Pathophysiologic schema for the development of ACM. As noted in text, the exact amount and duration of alcohol consumption that results in ACM in human beings are variable. The exact sequence for the development of ACM remains incompletely understood, and data from animal models and human beings with a history of long terms suggest that oxidative stress may be an early and initiating mechanism. Many cellular events, such as intrinsic myocyte dysfunction, which is characterized by changes in calcium homeostasis and regulation and decreased myofilament sensitivity, can come about due to oxidative stress. Variables in light blue circles represent potential mediating factors (Color figure online)

  1. 1.

    Alcohol is a major contributor to mortality and years of potential life lost. Therefore, more investigations should be conducted enrolling individuals affected by alcohol dependence to better understand the development and progression of ACM, as well as outcomes related to ACM. Often, studies enrolling alcohol-dependent individuals are subjected to a high level of confounding variables (i.e., hypertension, diabetes, medications, and nutritional deficiencies). Therefore, animal models remain an important method for examining the effects of alcohol. When using animal models, it is important to use an ethanol consumption paradigm that allows for high levels of ethanol consumption and blood ethanol levels and provides adequate nutrition. It is also important for studies to have measures of myocardial structure and function to understand the consequence of tissue and cellular changes.

  2. 2.

    Studies need to be designed to examine the interaction of environmental, nutritional, genetic, and epigenetic factors. Recently, the National Institute on Alcohol Abuse and Alcoholism identified the interaction of alcohol consumption and nutrition as an understudied area of alcohol research (National Institute of Health, PA-13-359, Nutrition and Alcohol-Related Health Outcomes, 2013). Importantly, research questions are warranted that target examination of the interactions among drinking patterns, dietary patterns, and the influence on certain chronic conditions on heart outcomes. These studies should include evaluation of the role of dietary factors, including essential micronutrients and non-nutrient bioactive component of foods, in the development, prevention, and treatment of alcohol-associated organ damage.

  3. 3.

    Understanding the myocardial micro-RNA expression patterns and changes in epigenetic factors/mechanisms.

  4. 4.

    A large amount of evidence indicates that ethanol-related changes occur in the mitochondria. Changes include defects in mitochondrial structure and a decline of mitochondrial oxidative phosphorylation and respiration function and efficacy. Ethanol may interfere with the synthesis of either mitochondrial DNA or nuclear DNA-encoded proteins, thus impairing oxidative phosphorylation and overall function of the mitochondria. Future studies could examine whether these changes are related to corresponding mutations in mitochondrial DNA (mtDNA), such as the 4.9977-bp mtDNA deletion, which often reflects oxidative stress.
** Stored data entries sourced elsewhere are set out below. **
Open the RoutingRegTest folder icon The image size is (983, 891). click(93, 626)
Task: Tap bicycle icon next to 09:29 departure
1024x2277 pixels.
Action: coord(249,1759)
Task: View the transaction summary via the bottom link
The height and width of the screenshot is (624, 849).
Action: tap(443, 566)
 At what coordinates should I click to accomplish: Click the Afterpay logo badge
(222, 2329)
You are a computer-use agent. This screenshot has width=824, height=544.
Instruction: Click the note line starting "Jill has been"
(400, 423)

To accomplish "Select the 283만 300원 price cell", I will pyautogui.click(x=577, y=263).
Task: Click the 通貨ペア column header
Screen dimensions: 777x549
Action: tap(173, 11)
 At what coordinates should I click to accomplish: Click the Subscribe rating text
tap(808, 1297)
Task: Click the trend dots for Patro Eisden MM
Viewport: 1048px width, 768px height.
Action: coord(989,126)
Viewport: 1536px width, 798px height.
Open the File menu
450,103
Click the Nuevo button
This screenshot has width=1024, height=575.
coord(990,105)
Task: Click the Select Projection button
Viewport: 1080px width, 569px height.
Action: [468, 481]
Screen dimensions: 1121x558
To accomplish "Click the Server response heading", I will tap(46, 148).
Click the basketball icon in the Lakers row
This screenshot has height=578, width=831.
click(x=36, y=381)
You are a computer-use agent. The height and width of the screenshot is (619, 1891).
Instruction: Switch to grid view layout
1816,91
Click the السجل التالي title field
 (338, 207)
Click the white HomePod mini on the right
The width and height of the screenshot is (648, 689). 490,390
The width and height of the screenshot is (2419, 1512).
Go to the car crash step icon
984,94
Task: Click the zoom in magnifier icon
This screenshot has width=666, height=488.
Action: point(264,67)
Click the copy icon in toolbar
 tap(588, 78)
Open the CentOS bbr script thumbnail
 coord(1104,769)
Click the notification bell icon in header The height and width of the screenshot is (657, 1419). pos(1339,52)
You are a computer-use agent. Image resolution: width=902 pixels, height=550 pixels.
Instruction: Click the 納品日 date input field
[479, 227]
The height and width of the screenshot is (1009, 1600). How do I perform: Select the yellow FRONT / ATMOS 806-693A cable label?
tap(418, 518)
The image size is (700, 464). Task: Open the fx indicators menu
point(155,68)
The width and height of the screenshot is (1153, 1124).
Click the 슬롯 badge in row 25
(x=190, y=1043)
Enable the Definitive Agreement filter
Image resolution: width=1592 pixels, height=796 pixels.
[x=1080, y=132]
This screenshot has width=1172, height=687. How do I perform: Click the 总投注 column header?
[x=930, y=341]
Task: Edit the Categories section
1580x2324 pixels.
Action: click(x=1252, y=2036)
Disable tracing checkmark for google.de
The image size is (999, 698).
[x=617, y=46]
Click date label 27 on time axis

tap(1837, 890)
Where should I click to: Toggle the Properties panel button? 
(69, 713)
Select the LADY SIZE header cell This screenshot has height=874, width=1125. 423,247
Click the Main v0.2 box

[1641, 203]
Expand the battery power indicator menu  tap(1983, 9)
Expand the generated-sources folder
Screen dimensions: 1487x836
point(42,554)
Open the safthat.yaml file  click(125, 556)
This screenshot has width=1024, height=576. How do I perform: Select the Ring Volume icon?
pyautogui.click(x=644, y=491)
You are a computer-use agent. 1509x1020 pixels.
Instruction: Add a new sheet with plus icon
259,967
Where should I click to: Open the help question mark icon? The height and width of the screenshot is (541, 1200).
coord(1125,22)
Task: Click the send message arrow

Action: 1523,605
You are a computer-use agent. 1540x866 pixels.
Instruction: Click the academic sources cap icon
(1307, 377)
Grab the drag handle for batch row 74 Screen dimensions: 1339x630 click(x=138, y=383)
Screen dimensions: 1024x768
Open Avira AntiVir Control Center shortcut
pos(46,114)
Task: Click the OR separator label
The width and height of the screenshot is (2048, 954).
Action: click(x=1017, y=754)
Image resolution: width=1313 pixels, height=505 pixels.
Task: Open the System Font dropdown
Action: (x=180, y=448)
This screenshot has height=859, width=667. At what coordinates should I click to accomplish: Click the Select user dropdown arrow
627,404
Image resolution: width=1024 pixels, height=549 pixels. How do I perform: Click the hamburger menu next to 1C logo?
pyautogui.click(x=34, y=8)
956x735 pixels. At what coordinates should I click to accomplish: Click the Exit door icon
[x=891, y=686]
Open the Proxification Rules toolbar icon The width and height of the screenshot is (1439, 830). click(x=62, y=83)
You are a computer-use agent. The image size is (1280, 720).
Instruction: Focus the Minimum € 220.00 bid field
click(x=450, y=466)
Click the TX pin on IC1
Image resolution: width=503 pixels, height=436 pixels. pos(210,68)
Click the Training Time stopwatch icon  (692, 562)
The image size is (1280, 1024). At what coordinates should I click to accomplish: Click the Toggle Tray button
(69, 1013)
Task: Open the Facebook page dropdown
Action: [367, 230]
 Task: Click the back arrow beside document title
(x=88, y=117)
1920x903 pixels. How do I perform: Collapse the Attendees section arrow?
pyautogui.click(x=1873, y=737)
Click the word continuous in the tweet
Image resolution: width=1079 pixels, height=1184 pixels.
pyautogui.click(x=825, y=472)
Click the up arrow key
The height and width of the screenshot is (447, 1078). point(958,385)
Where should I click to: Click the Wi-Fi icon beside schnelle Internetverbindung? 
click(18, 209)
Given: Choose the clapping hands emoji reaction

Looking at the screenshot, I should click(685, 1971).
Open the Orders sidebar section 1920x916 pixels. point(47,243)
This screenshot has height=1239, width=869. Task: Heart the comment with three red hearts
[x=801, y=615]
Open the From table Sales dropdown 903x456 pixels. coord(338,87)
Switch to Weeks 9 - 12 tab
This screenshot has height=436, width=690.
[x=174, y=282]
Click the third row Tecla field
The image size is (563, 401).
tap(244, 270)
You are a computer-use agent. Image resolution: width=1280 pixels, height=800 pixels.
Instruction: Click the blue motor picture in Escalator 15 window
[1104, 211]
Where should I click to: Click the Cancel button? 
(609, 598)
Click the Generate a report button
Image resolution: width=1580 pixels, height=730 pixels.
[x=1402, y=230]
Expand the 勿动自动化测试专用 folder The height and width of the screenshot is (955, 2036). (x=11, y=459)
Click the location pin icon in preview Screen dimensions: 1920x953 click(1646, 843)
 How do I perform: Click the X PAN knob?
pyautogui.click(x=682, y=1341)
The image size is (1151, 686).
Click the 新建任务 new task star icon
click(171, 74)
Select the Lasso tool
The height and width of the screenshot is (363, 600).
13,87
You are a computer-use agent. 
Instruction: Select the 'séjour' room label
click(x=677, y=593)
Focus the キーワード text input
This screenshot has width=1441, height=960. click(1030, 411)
Mitochondrial DNA mutations caused by ethanol may contribute to the development of ACM. Interventions that target the reversal of mitochondrial dysfunction in the context of ACM appear to be an important future approach to treatment.

  5. 5.

    The effects of a binge-pattern drinking or irregular heavy drinking on myocardial changes have not been widely investigated.

  6. 6.

    Continuing to understand mechanisms that include oxidative stress and activation of intracellular signaling cascades that are involved with mediating cell proliferation, hypertrophy, cell death, and accelerated protein breakdown.

Individuals with alcohol use disorders experience high levels of mortality. Investigating the mechanisms, consequences, and potential treatment options for ACM remains a very important area of research.